From my admiration of my newly acquired weapon, I turned again to my victim, who was beginning to show signs of returning consciousness. Instinct caused me to sweep the grasslands, and in the distance, to the south, I saw a group of figures moving toward me. They were surely men, and armed men. I caught the flash of the sunlight on steel. Perhaps they were of the tribe of my adversary. If they found me standing over their senseless comrade, wearing the spoils of conquest, their attitude toward me was not hard to visualize.
I cast my eyes about for some avenue of escape or refuge, and saw that the plain, some distance away, ran up into low green-clad foothills. Beyond these in turn, I saw larger hills, marching up and up in serried ranges. Another glance showed the distant figures to have vanished among the tall grass along one of the river courses, which they must cross before they reached the spot where I stood.
Waiting for no more, I turned and ran swiftly toward the hills. I did not lessen my pace until I reached the foot of the first foothills, where I ventured to look back, my breath coming in gasps, and my heart pounding suffocatingly from my exertions. I could see my antagonist, a small shape in the vastness of the plain. Further on, the group I was seeking to avoid had come into the open and were hastening toward him.
I hurried up the low slope, drenched with sweat and trembling with fatigue. At the crest I looked back once more, to see the figures clustered about my vanquished opponent. Then I went down the opposite slope quickly, and saw them no more.
An hour’s journeying brought me into as rugged a country as I have ever seen. On all sides rose steep slopes, littered with loose boulders, which threatened to roll down upon the wayfarer. Bare stone cliffs, reddish in color, were much in evidence. There was little vegetation, except for low stunted trees, of which the spread of their branches was equal to the height of the trunk, and several varieties of thorny bushes, upon some of which grew nuts of peculiar shape and color. I broke open several of these, finding the kernel to be rich and meaty in appearance, but I dared not eat it, although I was feeling the bite of hunger.
My thirst bothered me more than my hunger, and this at least I was able to satisfy, although the satisfying nearly cost me my life. I clambered down a precipitous steep and entered a narrow valley, enclosed by lofty cliffs, at the foot of which the nut-bearing bushes grew in great abundance. In the middle of the valley lay a broad pool, apparently fed by a spring. In the center of the pool the water bubbled continuously, and a small stream led off down the valley.
I approached the pool eagerly, and lying on my belly at its lush-grown marge, plunged my muzzle into the crystal-clear water.

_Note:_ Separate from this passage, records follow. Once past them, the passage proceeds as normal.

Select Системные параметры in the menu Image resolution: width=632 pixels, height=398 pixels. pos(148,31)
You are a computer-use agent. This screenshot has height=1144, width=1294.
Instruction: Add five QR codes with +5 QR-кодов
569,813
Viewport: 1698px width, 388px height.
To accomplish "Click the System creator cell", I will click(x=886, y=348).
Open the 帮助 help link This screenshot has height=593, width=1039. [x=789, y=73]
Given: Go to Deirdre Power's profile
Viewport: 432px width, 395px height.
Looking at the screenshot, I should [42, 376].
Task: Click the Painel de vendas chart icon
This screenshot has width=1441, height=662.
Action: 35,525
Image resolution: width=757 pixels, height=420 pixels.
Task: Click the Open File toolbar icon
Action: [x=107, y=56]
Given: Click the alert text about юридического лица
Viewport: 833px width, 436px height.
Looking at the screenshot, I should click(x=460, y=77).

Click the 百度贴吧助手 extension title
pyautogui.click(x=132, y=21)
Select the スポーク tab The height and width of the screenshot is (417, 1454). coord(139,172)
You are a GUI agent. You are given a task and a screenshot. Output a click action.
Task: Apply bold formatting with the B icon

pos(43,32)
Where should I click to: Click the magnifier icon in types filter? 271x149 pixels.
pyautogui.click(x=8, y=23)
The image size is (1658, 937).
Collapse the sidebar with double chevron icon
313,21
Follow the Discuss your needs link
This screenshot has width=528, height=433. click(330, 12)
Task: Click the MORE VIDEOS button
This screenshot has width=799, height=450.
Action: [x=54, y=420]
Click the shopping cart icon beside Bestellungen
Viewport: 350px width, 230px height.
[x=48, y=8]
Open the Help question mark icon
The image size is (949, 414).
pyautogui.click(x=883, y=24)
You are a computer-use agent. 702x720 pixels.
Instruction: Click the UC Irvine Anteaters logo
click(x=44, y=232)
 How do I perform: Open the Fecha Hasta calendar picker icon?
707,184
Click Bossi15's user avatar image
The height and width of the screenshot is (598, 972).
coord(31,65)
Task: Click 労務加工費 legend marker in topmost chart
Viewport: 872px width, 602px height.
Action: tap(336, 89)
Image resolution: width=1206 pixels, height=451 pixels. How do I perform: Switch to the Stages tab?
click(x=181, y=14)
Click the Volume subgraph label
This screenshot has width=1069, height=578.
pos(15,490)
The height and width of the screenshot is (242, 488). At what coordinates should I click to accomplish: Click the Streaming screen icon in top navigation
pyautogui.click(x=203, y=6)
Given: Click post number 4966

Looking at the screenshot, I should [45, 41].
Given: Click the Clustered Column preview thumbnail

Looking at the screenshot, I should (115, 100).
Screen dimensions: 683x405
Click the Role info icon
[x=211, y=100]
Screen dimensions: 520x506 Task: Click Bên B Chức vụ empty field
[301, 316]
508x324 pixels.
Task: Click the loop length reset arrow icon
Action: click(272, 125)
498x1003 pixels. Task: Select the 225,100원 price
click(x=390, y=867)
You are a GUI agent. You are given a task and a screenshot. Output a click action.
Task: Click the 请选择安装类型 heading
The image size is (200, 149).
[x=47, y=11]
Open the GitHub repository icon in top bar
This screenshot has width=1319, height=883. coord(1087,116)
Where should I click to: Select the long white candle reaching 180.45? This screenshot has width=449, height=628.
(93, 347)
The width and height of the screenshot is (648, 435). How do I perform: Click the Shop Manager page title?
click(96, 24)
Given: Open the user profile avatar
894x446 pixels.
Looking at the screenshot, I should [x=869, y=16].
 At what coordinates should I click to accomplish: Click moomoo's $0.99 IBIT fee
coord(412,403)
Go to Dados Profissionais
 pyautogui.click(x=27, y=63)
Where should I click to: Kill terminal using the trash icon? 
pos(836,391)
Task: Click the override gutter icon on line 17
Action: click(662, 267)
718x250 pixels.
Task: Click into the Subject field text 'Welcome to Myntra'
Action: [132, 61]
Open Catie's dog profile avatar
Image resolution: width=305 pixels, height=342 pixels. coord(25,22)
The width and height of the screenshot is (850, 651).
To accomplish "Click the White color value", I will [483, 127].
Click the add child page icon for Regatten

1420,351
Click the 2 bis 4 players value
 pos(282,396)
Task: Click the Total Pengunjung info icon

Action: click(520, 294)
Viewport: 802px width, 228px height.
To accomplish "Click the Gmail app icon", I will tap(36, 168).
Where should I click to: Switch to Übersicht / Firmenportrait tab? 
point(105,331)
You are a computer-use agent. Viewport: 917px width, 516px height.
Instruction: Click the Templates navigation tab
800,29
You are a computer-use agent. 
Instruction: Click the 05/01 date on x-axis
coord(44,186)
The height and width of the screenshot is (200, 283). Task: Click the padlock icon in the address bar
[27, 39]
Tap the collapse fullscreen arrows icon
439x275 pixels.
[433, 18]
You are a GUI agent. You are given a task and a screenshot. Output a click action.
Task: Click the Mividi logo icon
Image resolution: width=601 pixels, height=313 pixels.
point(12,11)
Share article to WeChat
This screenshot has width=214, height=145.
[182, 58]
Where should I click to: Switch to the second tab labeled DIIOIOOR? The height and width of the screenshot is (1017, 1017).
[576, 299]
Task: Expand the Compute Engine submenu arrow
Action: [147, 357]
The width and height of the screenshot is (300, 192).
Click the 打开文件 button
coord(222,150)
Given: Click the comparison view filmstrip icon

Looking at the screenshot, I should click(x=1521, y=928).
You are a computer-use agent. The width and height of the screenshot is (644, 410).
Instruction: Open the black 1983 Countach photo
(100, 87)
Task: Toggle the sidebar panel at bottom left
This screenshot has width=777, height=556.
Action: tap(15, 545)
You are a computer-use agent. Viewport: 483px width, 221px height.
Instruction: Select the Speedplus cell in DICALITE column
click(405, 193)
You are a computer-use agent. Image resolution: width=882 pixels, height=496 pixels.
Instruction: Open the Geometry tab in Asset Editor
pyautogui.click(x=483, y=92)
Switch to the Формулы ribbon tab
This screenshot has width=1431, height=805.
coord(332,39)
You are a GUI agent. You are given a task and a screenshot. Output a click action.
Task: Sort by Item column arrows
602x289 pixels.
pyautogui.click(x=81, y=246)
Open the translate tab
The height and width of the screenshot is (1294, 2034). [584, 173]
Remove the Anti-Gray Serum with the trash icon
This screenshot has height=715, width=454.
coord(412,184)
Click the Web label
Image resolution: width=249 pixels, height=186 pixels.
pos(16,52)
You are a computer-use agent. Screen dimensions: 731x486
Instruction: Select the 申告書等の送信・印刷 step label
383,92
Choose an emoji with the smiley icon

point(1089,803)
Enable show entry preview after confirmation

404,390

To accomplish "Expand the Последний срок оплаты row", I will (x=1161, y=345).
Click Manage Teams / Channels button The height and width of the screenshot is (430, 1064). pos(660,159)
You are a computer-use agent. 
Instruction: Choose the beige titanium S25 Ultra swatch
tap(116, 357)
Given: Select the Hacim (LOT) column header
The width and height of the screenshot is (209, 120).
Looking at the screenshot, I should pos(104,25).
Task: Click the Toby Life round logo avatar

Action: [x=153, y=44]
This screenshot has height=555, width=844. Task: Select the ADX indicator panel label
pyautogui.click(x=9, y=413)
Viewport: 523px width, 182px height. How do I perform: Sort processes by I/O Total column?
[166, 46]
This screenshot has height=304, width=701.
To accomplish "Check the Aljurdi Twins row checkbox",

It, too, might be lethal for an Earthman, for all I knew, but I was so maddened with thirst that I risked it. It had an unusual tang, a quality I have always found present in Almuric water, but it was deliciously cold and satisfying. So pleasant it was to my parched lips that after I had satisfied my thirst, I lay there enjoying the sensation of tranquility. That was a mistake. Eat quickly, drink quickly, sleep lightly, and linger not over anything—those are the first rules of the wild, and his life is not long who fails to observe them.
The warmth of the sun, the bubbling of the water, the sensuous feeling of relaxation and satiation after fatigue and thirst—these wrought on me like an opiate to lull me into semislumber. It must have been some subconscious instinct that warned me, when a faint swishing reached my ears that was not part of the rippling of the spring. Even before my mind translated the sound as the passing of a heavy body through the tall grass, I whirled on my side, snatching at my poniard.
Simultaneously my ears were stunned with a deafening roar, there was a rushing through the air, and a giant form crashed down where I had lain an instant before, so close to me that its outspread talons raked my thigh. I had no time to tell the nature of my attacker—I had only a dazed impression that it was huge, supple, and catlike. I rolled frantically aside as it spat and struck at me sidewise; then it was on me, and even as I felt its claws tear agonizingly into my flesh, the ice-cold water engulfed us both. A catlike yowl rose half strangled, as if the yowler had swallowed a large amount of water. There was a great splashing and thrashing about me; then as I rose to the surface, I saw a long, bedraggled shape disappearing around the bushes near the cliffs. What it was I could not say, but it looked more like a leopard than anything else, though it was bigger than any leopard I had ever seen.